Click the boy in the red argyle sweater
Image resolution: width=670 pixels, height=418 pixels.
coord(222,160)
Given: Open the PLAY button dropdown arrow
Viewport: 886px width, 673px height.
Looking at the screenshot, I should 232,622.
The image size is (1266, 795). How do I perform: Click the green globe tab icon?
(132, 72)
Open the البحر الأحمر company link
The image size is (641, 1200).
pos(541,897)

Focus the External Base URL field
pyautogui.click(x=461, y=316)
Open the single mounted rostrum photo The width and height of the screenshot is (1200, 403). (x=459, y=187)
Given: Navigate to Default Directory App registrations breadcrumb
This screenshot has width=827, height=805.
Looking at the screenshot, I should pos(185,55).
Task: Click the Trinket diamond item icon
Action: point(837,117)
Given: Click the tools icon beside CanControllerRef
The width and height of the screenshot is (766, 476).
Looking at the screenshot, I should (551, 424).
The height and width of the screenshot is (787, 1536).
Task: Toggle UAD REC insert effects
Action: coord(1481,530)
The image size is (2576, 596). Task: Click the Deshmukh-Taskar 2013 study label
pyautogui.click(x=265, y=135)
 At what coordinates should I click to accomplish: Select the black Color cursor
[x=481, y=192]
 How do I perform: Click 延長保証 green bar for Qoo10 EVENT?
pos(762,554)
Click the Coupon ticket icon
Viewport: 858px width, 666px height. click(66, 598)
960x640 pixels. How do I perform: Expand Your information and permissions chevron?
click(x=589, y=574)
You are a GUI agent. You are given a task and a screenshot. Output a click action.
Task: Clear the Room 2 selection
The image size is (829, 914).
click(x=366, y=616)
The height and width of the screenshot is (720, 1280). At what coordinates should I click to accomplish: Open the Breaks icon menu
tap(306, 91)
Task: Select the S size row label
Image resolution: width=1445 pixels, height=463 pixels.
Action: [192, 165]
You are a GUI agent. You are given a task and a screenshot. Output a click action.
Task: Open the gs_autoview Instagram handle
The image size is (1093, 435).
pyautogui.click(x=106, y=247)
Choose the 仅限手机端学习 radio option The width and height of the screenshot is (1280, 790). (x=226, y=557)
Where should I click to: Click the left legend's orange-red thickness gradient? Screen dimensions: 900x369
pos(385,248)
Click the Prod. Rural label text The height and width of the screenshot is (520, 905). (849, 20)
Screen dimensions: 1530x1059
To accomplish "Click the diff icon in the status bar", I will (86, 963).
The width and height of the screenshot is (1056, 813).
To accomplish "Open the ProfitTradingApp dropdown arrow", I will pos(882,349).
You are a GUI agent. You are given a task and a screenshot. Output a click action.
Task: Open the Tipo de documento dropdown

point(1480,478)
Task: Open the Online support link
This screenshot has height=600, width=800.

* **Activity**
Please filter the data down to the lines containing the word "will".

* **Result for this task**
To accomplish "Click the diff icon in the status bar", I will (86, 963).
To accomplish "Open the ProfitTradingApp dropdown arrow", I will pos(882,349).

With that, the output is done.